EXERCISE REQUIREMENTS
For this exercise, please reproduce the records below word for word, from the first line through the line with "Task: Open the 3D single cover thumbnail".

[[ LISTED RECORDS open ]]

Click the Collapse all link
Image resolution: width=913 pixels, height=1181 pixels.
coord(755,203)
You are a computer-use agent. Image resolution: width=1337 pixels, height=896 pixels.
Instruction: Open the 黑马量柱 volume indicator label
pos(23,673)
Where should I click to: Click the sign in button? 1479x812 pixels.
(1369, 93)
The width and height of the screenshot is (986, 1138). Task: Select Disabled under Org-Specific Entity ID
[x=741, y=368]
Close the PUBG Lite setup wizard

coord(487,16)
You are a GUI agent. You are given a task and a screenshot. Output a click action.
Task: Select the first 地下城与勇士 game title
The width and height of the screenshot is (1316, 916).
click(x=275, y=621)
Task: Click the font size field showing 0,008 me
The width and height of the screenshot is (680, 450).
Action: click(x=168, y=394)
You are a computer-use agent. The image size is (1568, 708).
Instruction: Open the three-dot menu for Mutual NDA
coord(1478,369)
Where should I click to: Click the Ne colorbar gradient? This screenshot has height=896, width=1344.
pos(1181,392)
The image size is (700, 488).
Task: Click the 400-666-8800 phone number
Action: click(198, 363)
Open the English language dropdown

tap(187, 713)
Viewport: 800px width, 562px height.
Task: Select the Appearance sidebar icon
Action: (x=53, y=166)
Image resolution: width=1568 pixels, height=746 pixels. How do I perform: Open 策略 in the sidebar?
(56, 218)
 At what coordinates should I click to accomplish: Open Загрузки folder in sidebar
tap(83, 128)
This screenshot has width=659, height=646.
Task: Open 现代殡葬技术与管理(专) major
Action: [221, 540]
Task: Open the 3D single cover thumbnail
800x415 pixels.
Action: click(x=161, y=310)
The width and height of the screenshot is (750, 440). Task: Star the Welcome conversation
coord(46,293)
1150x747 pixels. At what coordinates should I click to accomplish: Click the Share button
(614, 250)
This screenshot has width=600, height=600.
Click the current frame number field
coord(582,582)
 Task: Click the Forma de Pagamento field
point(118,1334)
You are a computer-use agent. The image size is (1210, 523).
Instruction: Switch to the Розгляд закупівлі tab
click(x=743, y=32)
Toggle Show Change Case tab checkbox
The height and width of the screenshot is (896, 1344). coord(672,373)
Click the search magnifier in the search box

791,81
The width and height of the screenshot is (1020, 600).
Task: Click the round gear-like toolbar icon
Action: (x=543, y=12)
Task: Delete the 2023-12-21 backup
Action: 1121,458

[[ LISTED RECORDS closed ]]

RESULT OF THE EXERCISE
Click the Collapse all link
Image resolution: width=913 pixels, height=1181 pixels.
coord(755,203)
You are a computer-use agent. Image resolution: width=1337 pixels, height=896 pixels.
Instruction: Open the 黑马量柱 volume indicator label
pos(23,673)
Where should I click to: Click the sign in button? 1479x812 pixels.
(1369, 93)
The width and height of the screenshot is (986, 1138). Task: Select Disabled under Org-Specific Entity ID
[x=741, y=368]
Close the PUBG Lite setup wizard

coord(487,16)
You are a GUI agent. You are given a task and a screenshot. Output a click action.
Task: Select the first 地下城与勇士 game title
The width and height of the screenshot is (1316, 916).
click(x=275, y=621)
Task: Click the font size field showing 0,008 me
The width and height of the screenshot is (680, 450).
Action: click(x=168, y=394)
You are a computer-use agent. The image size is (1568, 708).
Instruction: Open the three-dot menu for Mutual NDA
coord(1478,369)
Where should I click to: Click the Ne colorbar gradient? This screenshot has height=896, width=1344.
pos(1181,392)
The image size is (700, 488).
Task: Click the 400-666-8800 phone number
Action: click(198, 363)
Open the English language dropdown

tap(187, 713)
Viewport: 800px width, 562px height.
Task: Select the Appearance sidebar icon
Action: (x=53, y=166)
Image resolution: width=1568 pixels, height=746 pixels. How do I perform: Open 策略 in the sidebar?
(56, 218)
 At what coordinates should I click to accomplish: Open Загрузки folder in sidebar
tap(83, 128)
This screenshot has width=659, height=646.
Task: Open 现代殡葬技术与管理(专) major
Action: [221, 540]
Task: Open the 3D single cover thumbnail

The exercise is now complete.